M. Thierry Braillard appelle l'attention de Mme la garde des sceaux, ministre de la justice, sur l'évolution de la procédure prud'homale en cas de saisine du conseil pour contester un licenciement pour faute grave. Depuis un arrêt de la chambre sociale de la Cour de cassation du 5 mars 1981 (n° 513 - société Sommer c/ Dzuiba), et depuis de manière unanime, la jurisprudence considère que la charge de la preuve de la faute grave qu'il invoque pèse uniquement sur l'employeur. L'article R. 1454-18 du code du travail dispose seulement que le bureau de conciliation peut fixer le délai de communication des pièces ou des notes que les parties comptent produire à l'appui de leurs prétentions. Conformément aux règles de procédure civile, la transmission des pièces et conclusions pèse d'abord sur le demandeur puis sur le défendeur. Rien ne s'oppose à ce que les juges, lors de l'audience de conciliation, au titre d'une mesure d'administration judiciaire et conformément à l'article 1315, alinéa 2, du code civil, décident d'inverser le calendrier en demandant d'abord à l'initiateur du licenciement pour faute grave ou pour faute lourde de produire les éléments de preuve sur lesquels il se fonde afin que ceux-ci soient discutés dans le cadre du débat contradictoire. Mais cette situation reste marginale. Il lui demande si elle entend dorénavant, par la voie réglementaire, imposer une inversion du calendrier de procédure prud'homale en cas de saisine pour contestation d'un licenciement pour faute grave ou pour faute lourde.

Réponse émise le 24 décembre 2013

En application de l'article 9 du code de procédure civile, il incombe à chaque partie de prouver conformément à la loi les faits nécessaires au succès de sa prétention. Si la charge de la preuve incombe à l'une d'entre elles, cette circonstance n'emporte pas nécessairement, d'un point de vue procédural, l'obligation d'avoir à produire en premier les pièces de procédure au soutien de sa prétention. En effet, tant que cette partie n'apportera pas cette preuve, elle succombera dans ses prétentions quand bien même elle aurait produit les éléments au soutien de sa prétention dès le début de la procédure.
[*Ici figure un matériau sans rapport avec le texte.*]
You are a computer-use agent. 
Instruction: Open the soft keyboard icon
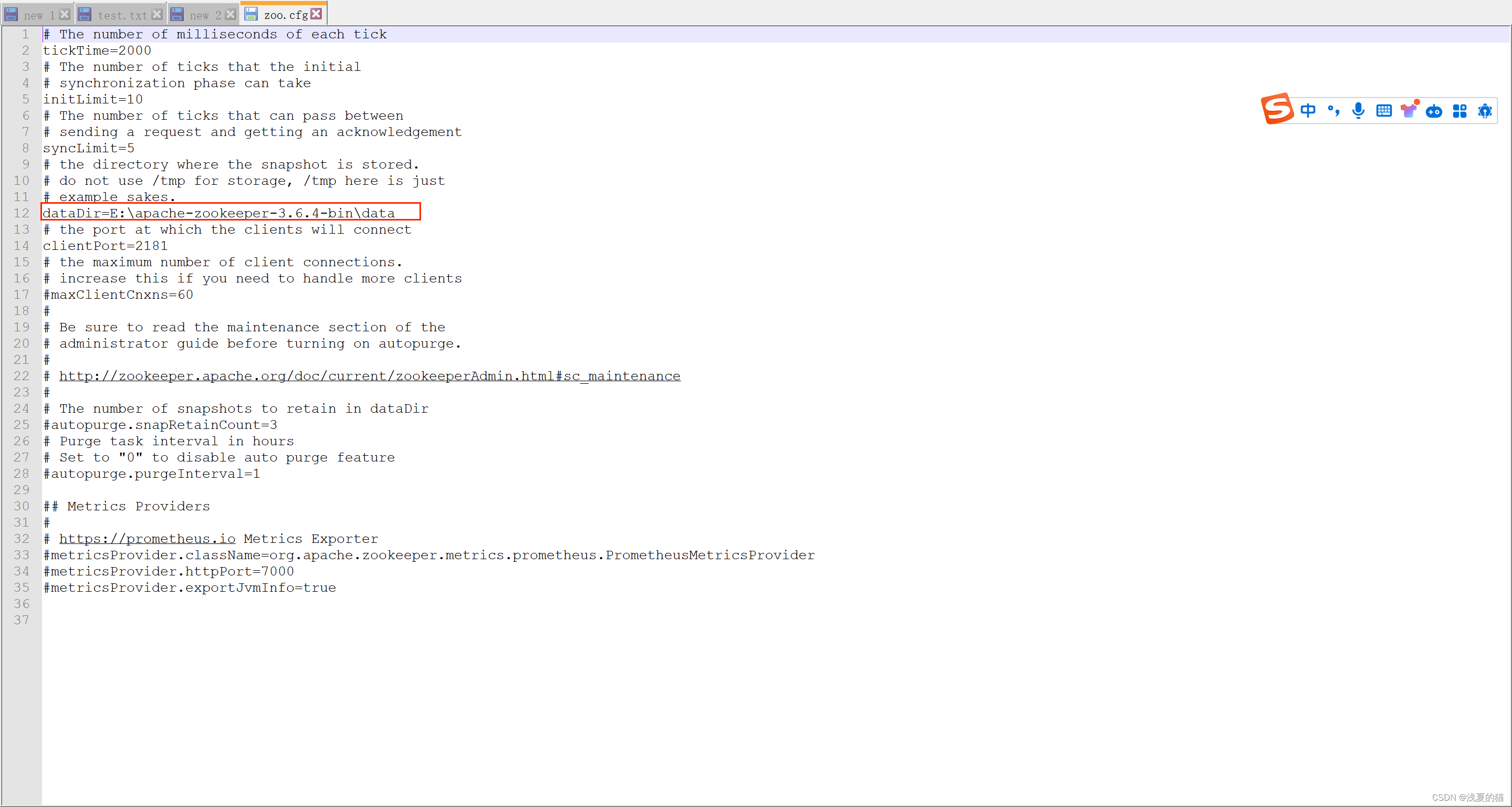(1383, 110)
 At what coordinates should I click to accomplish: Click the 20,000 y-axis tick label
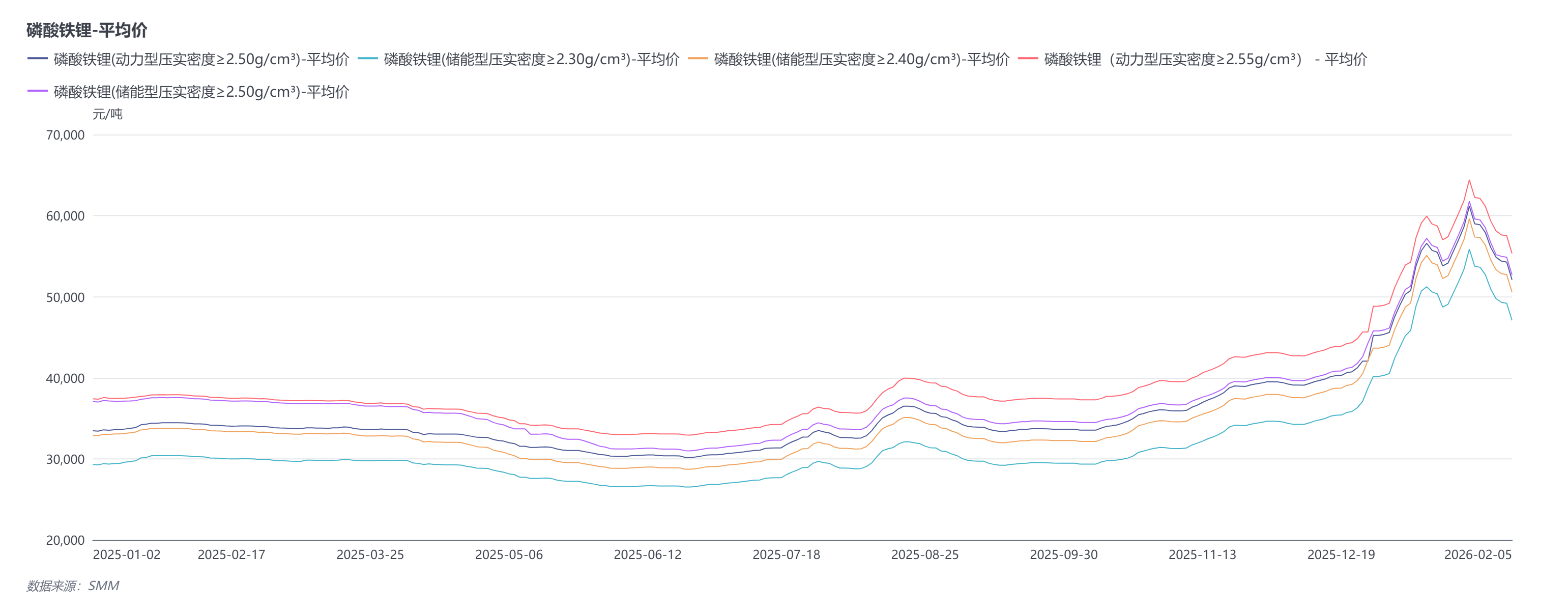pos(65,540)
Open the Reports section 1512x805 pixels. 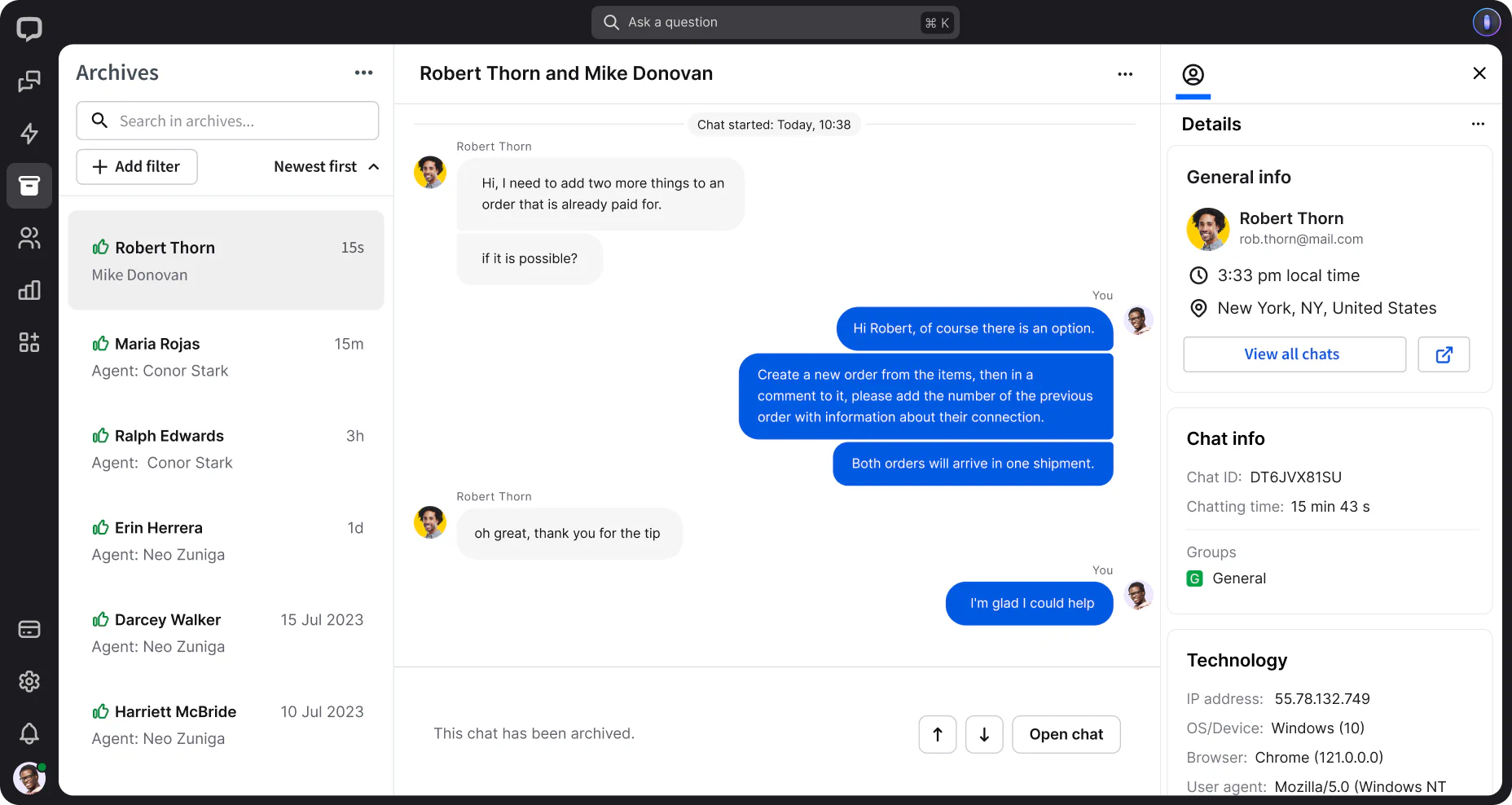[29, 290]
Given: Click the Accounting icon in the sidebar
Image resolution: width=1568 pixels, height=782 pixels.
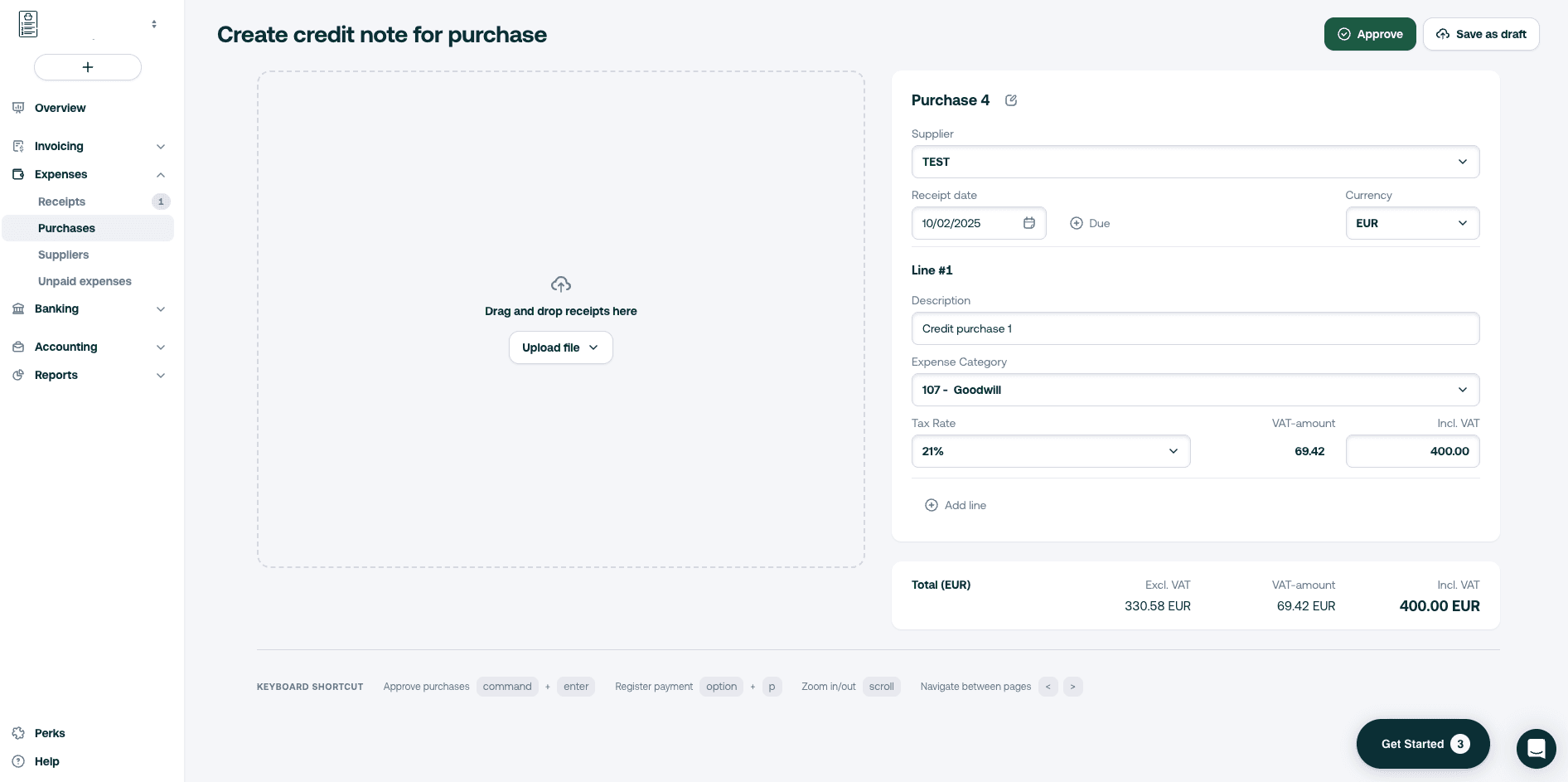Looking at the screenshot, I should 18,347.
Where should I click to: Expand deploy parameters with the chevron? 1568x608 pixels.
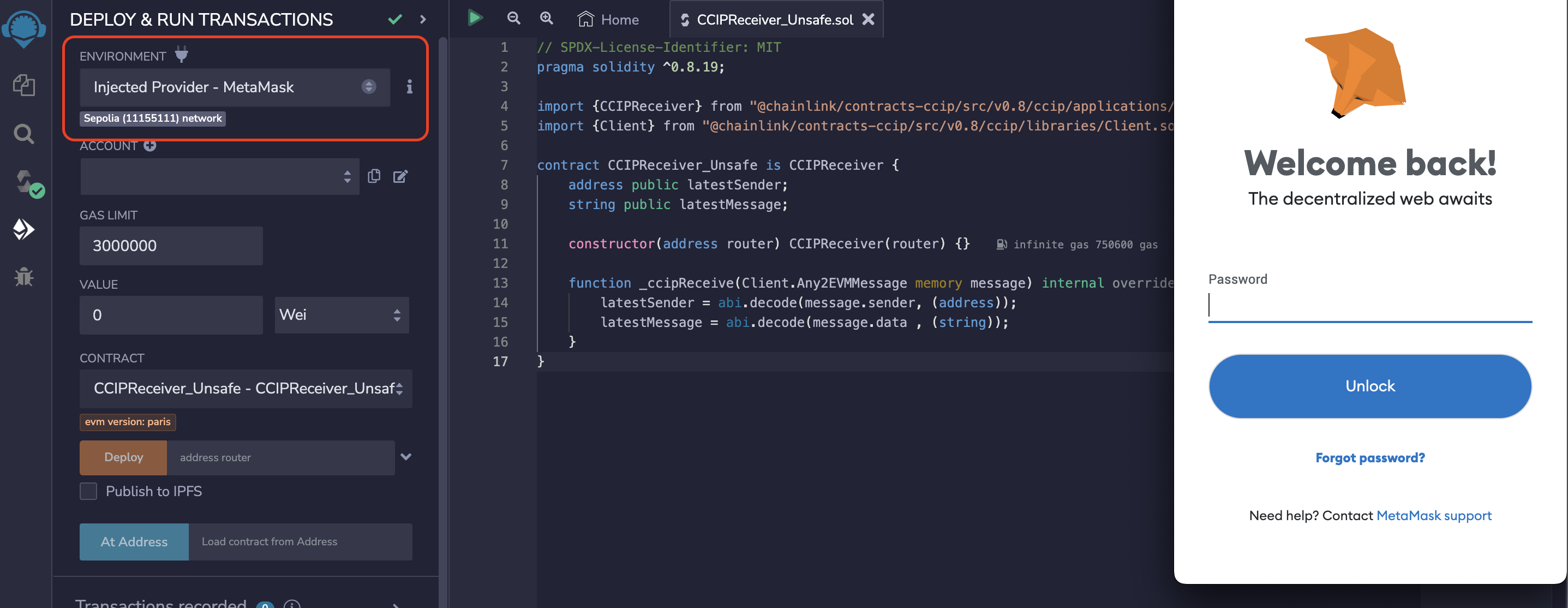click(x=406, y=457)
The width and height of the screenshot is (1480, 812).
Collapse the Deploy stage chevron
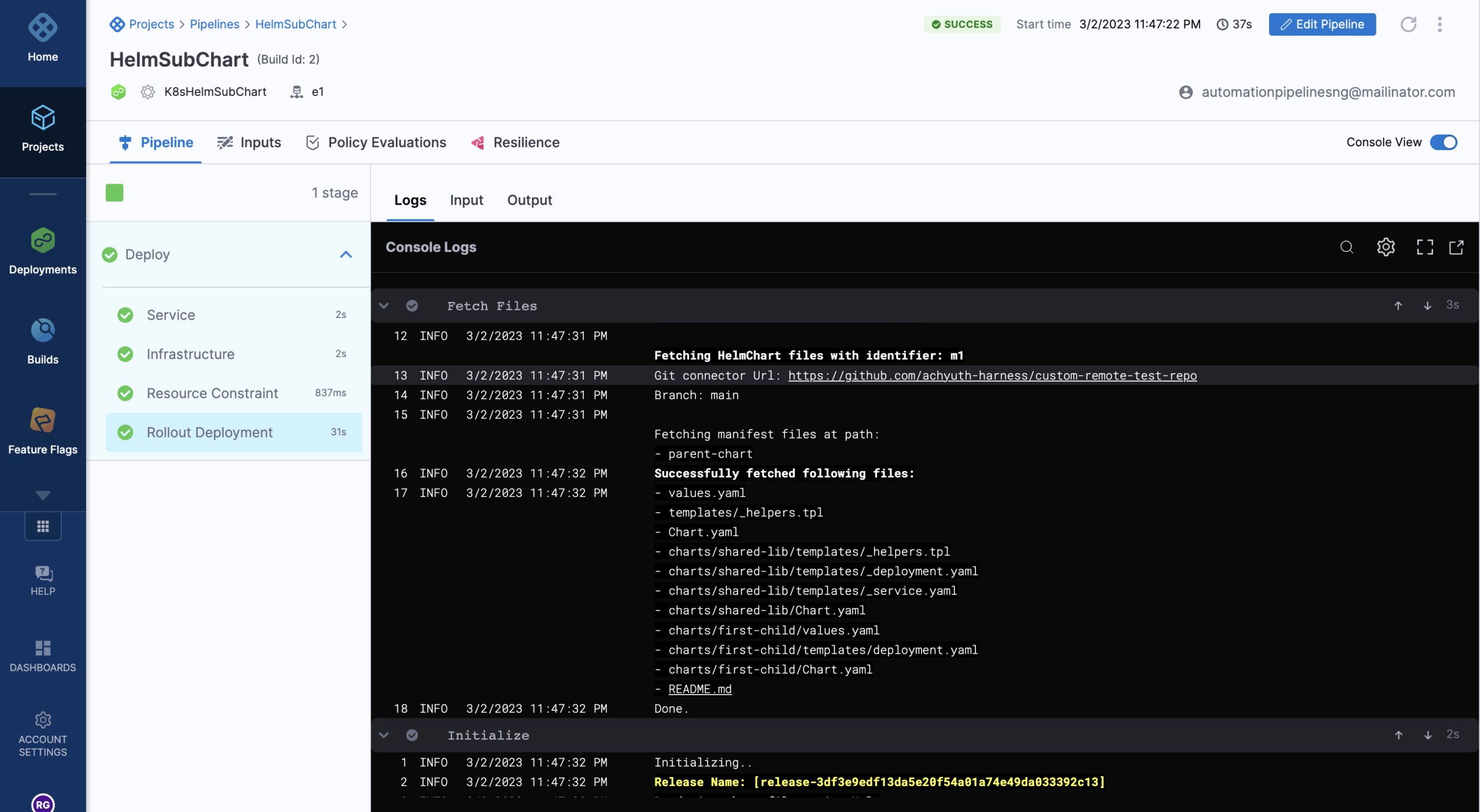click(x=346, y=254)
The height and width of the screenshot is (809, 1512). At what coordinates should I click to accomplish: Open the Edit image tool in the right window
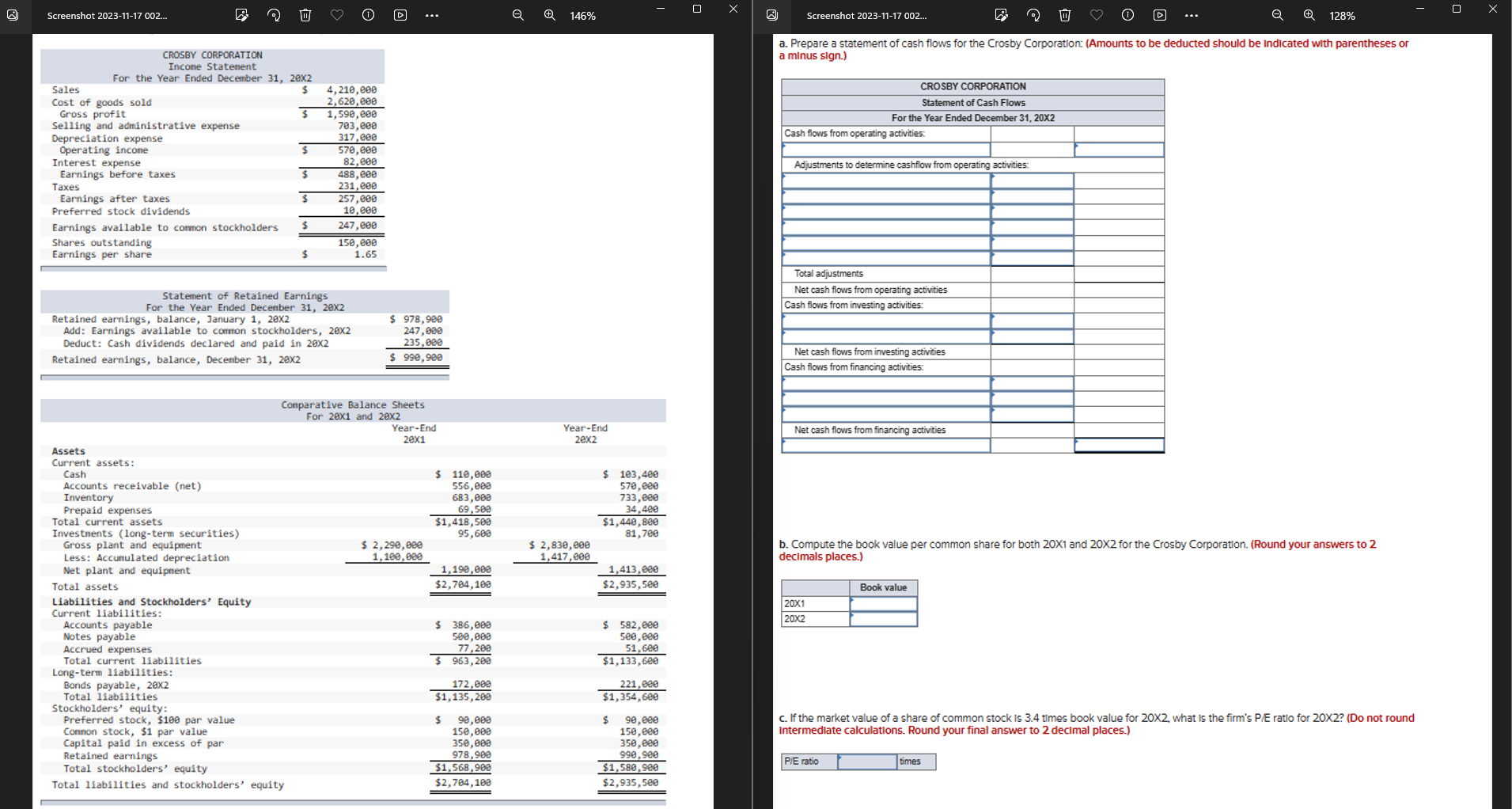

A l'inverse, une partie ayant la charge de la preuve pourrait voir sa demande aboutir avec succès si le juge estimait cette preuve rapportée, bien que les pièces de procédure aient été produites au cours des débats, après que des premiers échanges entre les parties ont pu avoir lieu. Ainsi, il appartient au juge, en fonction des éléments produits aux débats, d'apprécier dans le cadre de son délibéré si la partie à qui incombe la charge de la preuve satisfait à cette obligation, sans nécessairement s'attacher aux modalités procédurales de communication des pièces. A cet égard, devant le conseil de prud'hommes, en l'état du droit positif, si l'article R. 1454-18 du code du travail dispose que le bureau de conciliation peut fixer le délai de communication des pièces ou des notes que les parties comptent produire à l'appui de leurs prétentions, le code du travail n'impose aucunement la mise en place d'un calendrier de procédure. En tout état de cause, cet article ne concerne que les conditions de présentation des prétentions des parties et la communication des pièces au cours de l'instance et non l'administration de la preuve proprement dite, laquelle, en matière de licenciement disciplinaire pour faute grave découle en réalité des dispositions de l'article 1315 du code civil, en application duquel la jurisprudence a considéré que la charge de la preuve de la faute grave incombe à l'employeur. Ainsi, la seule modification, par voie réglementaire, des dispositions relatives à la communication des pièces dans le cadre de la mise en oeuvre d'un calendrier de procédure ne pourrait avoir pour effet d'affecter les règles relatives à la charge de la preuve. Pour autant, le Gouvernement poursuit sa réflexion sur la procédure prud'homale afin de garantir la pleine efficacité des procédures engagées devant cette juridiction.